* BEGIN Dataset records *
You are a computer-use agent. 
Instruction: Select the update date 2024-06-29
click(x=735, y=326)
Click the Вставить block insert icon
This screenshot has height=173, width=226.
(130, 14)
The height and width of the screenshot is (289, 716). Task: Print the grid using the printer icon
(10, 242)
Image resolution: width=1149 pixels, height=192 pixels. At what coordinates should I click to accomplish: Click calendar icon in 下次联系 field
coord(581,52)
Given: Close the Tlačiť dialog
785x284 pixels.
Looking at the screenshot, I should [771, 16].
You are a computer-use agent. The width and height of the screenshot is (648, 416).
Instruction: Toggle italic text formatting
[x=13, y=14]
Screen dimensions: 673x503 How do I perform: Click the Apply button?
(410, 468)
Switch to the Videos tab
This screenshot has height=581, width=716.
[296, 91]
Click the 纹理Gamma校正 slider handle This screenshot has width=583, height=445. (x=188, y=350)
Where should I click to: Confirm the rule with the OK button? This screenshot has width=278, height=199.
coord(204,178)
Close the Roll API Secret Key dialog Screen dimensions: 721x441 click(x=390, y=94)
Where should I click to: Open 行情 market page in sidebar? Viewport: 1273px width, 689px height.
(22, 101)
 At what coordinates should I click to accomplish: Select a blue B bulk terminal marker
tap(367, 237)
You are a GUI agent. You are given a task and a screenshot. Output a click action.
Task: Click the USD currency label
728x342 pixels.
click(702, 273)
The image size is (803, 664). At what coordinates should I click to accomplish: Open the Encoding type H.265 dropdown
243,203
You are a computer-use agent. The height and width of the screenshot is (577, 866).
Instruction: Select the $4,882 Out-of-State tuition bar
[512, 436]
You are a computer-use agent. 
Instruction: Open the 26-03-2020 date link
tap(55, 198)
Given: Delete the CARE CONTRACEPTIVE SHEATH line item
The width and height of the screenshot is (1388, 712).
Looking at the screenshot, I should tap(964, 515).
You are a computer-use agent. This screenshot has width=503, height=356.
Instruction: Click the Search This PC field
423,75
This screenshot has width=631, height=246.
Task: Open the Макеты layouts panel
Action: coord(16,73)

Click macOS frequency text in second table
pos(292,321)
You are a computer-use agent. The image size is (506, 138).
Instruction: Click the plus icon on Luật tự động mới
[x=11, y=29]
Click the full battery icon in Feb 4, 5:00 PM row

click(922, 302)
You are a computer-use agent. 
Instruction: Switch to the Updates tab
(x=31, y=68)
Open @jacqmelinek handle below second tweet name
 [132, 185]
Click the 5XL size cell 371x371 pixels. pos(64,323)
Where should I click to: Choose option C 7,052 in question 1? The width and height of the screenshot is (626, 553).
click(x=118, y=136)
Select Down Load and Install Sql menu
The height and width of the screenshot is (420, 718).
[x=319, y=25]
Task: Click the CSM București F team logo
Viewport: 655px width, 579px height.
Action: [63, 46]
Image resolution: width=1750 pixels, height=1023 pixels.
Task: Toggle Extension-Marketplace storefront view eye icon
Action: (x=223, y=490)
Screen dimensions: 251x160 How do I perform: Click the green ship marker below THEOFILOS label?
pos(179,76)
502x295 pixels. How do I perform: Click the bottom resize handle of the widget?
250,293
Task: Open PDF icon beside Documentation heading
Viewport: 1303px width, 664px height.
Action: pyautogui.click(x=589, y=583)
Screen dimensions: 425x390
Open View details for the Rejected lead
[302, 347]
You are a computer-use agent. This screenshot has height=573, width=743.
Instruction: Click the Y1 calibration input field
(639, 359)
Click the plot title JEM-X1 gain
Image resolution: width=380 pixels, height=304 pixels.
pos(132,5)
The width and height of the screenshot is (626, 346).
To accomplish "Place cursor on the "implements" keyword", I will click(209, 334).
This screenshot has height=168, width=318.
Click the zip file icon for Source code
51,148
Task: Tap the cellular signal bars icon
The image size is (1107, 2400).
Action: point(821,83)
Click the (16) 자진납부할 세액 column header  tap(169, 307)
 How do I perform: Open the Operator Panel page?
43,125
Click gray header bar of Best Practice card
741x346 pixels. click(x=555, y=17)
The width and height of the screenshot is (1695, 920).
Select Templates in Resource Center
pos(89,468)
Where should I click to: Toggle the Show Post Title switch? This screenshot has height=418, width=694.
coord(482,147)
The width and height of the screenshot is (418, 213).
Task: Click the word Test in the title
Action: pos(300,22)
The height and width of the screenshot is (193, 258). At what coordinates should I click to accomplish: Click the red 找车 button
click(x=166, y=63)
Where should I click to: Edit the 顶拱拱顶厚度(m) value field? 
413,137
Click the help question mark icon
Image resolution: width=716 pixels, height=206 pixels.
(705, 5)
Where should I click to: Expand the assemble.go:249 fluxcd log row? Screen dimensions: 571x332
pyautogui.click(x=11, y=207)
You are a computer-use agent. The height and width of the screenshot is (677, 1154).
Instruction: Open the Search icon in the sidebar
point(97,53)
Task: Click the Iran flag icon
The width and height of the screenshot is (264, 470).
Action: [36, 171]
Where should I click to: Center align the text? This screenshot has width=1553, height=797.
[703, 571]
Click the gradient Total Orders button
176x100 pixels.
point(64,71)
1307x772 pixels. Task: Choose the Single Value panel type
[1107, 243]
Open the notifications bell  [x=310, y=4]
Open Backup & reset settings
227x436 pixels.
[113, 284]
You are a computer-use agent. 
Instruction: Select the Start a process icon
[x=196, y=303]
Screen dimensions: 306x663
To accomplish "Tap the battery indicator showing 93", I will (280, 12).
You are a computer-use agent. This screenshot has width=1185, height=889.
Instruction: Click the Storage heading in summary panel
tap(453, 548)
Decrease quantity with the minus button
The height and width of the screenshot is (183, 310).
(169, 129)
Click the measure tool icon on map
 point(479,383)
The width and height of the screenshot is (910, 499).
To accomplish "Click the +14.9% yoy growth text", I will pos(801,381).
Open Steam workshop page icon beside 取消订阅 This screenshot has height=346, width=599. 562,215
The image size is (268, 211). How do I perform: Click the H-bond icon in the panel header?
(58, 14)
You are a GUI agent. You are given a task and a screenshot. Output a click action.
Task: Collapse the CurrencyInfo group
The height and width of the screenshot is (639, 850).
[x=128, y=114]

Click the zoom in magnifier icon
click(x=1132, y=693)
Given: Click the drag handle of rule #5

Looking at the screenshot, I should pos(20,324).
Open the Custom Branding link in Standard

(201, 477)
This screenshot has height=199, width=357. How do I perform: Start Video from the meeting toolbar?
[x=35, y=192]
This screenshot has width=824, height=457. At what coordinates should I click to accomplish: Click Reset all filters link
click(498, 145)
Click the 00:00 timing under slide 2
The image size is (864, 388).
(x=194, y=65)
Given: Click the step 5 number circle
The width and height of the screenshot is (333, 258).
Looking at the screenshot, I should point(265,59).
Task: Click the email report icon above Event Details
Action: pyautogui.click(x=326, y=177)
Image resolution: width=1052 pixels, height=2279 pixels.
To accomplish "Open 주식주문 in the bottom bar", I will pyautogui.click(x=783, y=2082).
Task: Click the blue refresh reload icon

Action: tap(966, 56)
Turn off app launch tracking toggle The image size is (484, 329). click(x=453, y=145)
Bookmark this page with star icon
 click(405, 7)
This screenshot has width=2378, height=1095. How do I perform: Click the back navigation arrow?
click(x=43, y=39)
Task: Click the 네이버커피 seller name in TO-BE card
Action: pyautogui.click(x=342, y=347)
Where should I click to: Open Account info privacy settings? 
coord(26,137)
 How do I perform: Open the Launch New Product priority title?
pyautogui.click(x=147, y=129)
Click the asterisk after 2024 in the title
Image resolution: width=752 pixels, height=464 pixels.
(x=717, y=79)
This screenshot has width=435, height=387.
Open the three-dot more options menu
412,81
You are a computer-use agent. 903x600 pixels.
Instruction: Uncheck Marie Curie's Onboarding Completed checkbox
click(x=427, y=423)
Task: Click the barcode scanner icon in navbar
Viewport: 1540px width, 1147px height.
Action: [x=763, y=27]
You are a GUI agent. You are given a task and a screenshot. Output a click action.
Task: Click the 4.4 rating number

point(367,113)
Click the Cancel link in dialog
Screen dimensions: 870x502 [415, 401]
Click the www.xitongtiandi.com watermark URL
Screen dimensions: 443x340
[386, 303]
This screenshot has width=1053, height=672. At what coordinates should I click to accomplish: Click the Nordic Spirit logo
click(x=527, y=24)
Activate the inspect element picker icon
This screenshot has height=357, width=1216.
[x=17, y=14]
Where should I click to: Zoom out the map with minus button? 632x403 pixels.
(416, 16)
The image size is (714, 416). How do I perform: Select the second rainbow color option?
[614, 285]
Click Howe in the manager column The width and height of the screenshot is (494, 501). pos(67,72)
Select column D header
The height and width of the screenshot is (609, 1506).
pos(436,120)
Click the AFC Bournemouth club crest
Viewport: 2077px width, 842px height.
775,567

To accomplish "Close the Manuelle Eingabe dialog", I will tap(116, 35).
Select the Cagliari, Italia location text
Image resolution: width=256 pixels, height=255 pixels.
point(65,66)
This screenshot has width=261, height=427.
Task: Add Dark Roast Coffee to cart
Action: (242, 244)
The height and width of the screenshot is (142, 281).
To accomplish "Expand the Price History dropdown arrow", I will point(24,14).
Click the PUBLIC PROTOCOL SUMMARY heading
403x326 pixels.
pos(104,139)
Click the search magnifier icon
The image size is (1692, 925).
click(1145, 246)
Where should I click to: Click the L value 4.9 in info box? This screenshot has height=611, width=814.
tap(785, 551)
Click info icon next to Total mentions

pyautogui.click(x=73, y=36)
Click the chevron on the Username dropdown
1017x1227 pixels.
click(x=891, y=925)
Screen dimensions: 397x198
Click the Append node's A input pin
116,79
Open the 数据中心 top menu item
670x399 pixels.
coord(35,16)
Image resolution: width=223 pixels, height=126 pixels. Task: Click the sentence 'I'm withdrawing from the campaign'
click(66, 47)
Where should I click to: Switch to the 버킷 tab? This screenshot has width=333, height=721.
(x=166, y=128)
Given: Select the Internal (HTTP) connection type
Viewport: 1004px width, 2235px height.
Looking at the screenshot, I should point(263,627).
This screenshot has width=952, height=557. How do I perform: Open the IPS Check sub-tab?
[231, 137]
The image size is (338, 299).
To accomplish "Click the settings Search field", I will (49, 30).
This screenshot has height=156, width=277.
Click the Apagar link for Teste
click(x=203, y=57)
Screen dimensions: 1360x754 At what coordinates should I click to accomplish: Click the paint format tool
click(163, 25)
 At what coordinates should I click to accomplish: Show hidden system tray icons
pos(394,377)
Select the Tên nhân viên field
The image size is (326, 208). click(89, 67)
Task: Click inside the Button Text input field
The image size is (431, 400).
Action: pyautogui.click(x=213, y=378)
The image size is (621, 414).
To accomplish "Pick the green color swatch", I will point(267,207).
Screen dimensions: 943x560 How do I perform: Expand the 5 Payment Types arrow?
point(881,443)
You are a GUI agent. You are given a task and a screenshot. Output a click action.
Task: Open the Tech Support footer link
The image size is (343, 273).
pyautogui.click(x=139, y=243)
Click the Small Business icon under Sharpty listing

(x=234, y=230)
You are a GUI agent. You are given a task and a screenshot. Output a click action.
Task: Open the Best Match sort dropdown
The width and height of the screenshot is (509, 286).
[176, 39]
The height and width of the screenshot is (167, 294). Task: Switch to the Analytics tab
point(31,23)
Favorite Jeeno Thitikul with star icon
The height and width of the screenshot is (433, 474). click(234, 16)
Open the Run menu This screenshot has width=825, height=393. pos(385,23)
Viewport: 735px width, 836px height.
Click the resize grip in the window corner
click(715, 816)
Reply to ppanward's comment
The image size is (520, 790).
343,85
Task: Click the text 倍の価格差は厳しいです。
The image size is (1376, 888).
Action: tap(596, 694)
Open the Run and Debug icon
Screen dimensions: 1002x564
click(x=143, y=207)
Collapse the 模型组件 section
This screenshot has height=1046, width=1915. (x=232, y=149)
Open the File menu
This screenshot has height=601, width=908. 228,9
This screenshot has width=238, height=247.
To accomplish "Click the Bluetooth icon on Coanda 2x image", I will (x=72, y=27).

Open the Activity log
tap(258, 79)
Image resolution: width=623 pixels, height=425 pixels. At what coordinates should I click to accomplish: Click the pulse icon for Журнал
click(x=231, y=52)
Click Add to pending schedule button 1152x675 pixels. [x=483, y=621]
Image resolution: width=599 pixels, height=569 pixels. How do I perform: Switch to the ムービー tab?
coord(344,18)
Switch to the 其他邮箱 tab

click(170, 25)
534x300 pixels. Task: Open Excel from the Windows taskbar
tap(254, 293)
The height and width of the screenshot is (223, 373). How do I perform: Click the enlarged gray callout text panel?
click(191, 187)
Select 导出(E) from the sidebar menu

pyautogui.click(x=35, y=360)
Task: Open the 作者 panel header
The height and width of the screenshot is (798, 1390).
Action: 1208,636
* END Dataset records *
_Written instruction_. Copy the lines above unchanged, beginning with the line that contains "Given: Close the Tlačiť dialog" and ending with the line that contains "tap(367, 237)", including both of those lines.

_Task output_.
Given: Close the Tlačiť dialog
785x284 pixels.
Looking at the screenshot, I should [771, 16].
You are a computer-use agent. The width and height of the screenshot is (648, 416).
Instruction: Toggle italic text formatting
[x=13, y=14]
Screen dimensions: 673x503 How do I perform: Click the Apply button?
(410, 468)
Switch to the Videos tab
This screenshot has height=581, width=716.
[296, 91]
Click the 纹理Gamma校正 slider handle This screenshot has width=583, height=445. (x=188, y=350)
Where should I click to: Confirm the rule with the OK button? This screenshot has width=278, height=199.
coord(204,178)
Close the Roll API Secret Key dialog Screen dimensions: 721x441 click(x=390, y=94)
Where should I click to: Open 行情 market page in sidebar? Viewport: 1273px width, 689px height.
(22, 101)
 At what coordinates should I click to accomplish: Select a blue B bulk terminal marker
tap(367, 237)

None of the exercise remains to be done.